** Zu bearbeitende Aufgaben **
1) Gib den Textauszug über die Zugentgleisung wortgetreu wieder, beginnend mit "Aber hätte der" und weiter bis einschließlich "wie nie vor.".
2) Welche frühere Funktion hatte Dietmar Koch laut dem Textauszug über die Zugentgleisung?
3) Prüfe für jede Aussage, ob sie mit dem Textauszug über die Zugentgleisung übereinstimmt, und antworte mit Ja oder Nein samt den entscheidenden Worten des Textes als wörtlichem Zitat: (a) Der Zug rollte auf abschüssiger Strecke praktisch ungebremst durch den Schinkel. (b) Laut Koch kommt es häufig vor, dass ein Zug auf dieser langen Strecke kein einziges Mal verlangsamen muss. (c) Der Lokführer musste zwischen Maschen und Osnabrück mehrmals bremsen.

Der entscheidende Satz steht auf Seite 36: " Eine vereinfachte Bremsprobe mit dem Tfz in Maschen kann bei geschlossenen Luftabsperrhähnen nicht ordnungsgemäß durchgeführt worden sein." So hört es sich an, wenn das Eisenbahnbundesamt erklärt, warum ein Zug entgleist ist.
Folgt man dem Untersuchungsbericht der Behörde, dann hat am 17. März 2004 ein Bahn-Mitarbeiter am Rangierbahnhof Maschen nicht wie vorgeschrieben geprüft, ob die Bremsleitung zwischen einer Lok und den angehängten Waggons funktioniert. Deshalb rollte einige Stunden später ein Zug auf abschüssiger Strecke praktisch ungebremst durch den Schinkel.
Aber hätte der Lokführer das nicht früher merken müssen? " Nein, der hatte ja von Maschen bis Osnabrück eine grüne Welle", sagt Dietmar Koch, ehemaliger Bahnhofsleiter in Osnabrück. " Wenn er nur einmal hätte bremsen müssen, dann wäre es ihm aufgefallen." Dass ein Zug auf dieser langen Strecke kein einziges Mal seine Fahrt verlangsamen muss, kommt laut Koch so gut wie nie vor.

** Zeilen des Datensatzes **
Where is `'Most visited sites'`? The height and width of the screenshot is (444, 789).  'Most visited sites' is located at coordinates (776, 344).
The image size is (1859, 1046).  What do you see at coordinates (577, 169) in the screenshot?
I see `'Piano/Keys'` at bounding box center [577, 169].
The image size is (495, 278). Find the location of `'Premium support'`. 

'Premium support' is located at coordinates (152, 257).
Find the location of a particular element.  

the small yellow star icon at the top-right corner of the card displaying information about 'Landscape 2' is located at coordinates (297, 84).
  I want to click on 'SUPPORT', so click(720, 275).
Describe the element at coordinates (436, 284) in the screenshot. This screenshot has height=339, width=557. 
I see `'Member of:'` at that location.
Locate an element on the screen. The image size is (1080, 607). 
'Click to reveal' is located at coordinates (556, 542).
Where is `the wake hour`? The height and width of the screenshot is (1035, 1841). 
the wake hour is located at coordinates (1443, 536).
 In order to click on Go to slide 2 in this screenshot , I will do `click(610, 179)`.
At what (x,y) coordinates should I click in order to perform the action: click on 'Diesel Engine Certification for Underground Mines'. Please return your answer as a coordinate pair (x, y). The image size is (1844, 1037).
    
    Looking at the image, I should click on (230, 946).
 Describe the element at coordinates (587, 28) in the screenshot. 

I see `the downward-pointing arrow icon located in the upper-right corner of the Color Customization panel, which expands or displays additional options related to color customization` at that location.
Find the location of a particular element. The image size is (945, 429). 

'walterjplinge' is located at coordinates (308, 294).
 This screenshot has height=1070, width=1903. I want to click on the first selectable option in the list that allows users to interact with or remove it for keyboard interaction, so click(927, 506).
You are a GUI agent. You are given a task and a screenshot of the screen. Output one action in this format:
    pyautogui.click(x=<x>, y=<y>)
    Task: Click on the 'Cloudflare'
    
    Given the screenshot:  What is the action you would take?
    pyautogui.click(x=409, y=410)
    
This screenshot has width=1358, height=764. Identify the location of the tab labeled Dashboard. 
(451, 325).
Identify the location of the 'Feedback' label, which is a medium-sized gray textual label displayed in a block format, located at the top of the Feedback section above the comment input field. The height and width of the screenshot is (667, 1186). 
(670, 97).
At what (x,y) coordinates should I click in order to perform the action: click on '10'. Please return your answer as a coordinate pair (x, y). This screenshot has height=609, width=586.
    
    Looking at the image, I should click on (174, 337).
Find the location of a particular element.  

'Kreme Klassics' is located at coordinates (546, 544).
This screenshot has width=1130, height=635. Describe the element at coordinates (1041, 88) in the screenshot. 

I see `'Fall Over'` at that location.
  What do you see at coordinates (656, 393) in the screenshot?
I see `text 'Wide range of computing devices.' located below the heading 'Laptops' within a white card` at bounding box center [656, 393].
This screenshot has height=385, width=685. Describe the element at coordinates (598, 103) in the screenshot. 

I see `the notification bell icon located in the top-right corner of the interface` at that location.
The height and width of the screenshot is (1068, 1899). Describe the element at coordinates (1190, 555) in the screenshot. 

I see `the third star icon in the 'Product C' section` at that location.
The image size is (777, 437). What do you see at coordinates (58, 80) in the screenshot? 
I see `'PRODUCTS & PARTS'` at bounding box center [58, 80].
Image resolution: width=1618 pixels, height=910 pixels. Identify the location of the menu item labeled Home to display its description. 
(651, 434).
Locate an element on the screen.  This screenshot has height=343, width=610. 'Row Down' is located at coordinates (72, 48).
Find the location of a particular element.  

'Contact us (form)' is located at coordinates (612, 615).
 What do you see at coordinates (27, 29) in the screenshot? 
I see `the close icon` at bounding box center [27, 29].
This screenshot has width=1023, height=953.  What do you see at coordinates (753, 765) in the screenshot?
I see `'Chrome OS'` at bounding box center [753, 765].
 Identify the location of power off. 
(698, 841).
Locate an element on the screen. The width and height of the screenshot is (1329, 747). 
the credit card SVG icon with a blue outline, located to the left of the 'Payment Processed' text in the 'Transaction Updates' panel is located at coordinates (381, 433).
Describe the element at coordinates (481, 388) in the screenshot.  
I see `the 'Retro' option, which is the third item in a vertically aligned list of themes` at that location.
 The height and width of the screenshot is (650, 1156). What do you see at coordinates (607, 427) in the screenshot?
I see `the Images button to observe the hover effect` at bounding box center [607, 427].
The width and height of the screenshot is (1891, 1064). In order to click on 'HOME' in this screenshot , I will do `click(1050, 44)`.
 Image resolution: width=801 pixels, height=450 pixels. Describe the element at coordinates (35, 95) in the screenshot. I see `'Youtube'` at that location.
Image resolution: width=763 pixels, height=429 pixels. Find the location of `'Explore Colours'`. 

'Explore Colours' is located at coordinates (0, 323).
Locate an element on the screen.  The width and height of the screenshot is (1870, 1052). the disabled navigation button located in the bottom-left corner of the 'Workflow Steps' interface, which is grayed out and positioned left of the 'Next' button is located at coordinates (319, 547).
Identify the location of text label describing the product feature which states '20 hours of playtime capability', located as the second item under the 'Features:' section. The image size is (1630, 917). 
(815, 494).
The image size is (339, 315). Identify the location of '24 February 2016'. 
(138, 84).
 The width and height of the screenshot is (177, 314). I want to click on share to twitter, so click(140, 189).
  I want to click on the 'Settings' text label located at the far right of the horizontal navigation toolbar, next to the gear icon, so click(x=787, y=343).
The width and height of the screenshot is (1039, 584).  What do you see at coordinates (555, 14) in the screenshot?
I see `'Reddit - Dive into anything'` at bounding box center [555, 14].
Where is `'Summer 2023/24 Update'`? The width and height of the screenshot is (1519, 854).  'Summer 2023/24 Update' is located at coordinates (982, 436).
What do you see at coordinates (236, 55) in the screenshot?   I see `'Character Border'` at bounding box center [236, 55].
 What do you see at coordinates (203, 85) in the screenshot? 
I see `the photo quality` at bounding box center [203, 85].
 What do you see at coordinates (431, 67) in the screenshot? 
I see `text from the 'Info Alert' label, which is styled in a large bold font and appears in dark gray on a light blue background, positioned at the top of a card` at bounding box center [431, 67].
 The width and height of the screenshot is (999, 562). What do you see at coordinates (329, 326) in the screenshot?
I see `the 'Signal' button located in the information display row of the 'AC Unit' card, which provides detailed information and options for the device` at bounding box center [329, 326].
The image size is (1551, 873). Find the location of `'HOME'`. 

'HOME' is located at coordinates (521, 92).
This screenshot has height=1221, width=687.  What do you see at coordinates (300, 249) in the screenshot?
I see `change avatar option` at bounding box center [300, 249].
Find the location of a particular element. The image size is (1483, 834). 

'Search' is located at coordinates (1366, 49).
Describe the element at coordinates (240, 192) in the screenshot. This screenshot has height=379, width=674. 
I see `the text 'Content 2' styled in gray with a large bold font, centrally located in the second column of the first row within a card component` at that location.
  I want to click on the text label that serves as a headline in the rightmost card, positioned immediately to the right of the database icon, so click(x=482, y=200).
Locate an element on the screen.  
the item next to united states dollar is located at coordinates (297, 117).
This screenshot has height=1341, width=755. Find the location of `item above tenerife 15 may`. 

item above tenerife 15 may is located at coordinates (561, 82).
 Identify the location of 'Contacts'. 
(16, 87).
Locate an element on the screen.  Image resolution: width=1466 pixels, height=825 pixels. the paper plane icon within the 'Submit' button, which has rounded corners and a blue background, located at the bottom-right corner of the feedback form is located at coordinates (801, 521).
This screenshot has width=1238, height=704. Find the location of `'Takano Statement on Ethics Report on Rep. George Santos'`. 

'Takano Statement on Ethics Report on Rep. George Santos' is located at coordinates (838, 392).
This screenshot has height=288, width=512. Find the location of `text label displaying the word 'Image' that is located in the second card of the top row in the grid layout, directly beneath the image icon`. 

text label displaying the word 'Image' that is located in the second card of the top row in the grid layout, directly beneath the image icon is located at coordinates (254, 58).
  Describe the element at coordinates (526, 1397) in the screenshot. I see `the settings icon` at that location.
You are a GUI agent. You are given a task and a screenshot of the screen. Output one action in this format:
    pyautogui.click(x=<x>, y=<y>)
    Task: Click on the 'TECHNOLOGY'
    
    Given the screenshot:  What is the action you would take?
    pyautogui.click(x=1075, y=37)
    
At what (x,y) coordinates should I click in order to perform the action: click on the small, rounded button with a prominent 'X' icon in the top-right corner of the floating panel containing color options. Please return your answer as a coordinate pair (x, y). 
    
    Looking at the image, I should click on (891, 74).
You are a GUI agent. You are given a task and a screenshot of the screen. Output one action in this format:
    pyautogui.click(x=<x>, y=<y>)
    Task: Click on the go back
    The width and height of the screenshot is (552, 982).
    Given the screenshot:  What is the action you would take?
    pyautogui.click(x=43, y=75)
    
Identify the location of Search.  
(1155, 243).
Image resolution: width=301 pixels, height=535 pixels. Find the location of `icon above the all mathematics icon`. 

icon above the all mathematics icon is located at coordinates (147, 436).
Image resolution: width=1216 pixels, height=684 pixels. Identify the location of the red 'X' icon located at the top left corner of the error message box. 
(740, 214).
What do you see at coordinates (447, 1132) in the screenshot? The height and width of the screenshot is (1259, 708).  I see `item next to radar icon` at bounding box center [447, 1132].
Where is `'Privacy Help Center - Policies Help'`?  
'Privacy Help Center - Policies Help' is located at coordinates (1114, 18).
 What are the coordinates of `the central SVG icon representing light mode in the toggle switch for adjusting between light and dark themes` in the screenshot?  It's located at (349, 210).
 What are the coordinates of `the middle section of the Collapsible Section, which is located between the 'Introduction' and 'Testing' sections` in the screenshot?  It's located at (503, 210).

** Lösungen der Aufgaben **
1)
Aber hätte der Lokführer das nicht früher merken müssen? " Nein, der hatte ja von Maschen bis Osnabrück eine grüne Welle", sagt Dietmar Koch, ehemaliger Bahnhofsleiter in Osnabrück. " Wenn er nur einmal hätte bremsen müssen, dann wäre es ihm aufgefallen." Dass ein Zug auf dieser langen Strecke kein einziges Mal seine Fahrt verlangsamen muss, kommt laut Koch so gut wie nie vor.

2) Er war Bahnhofsleiter in Osnabrück.

3)
(a) Ja: „Deshalb rollte einige Stunden später ein Zug auf abschüssiger Strecke praktisch ungebremst durch den Schinkel.“
(b) Nein: „kommt laut Koch so gut wie nie vor“
(c) Nein: „der hatte ja von Maschen bis Osnabrück eine grüne Welle“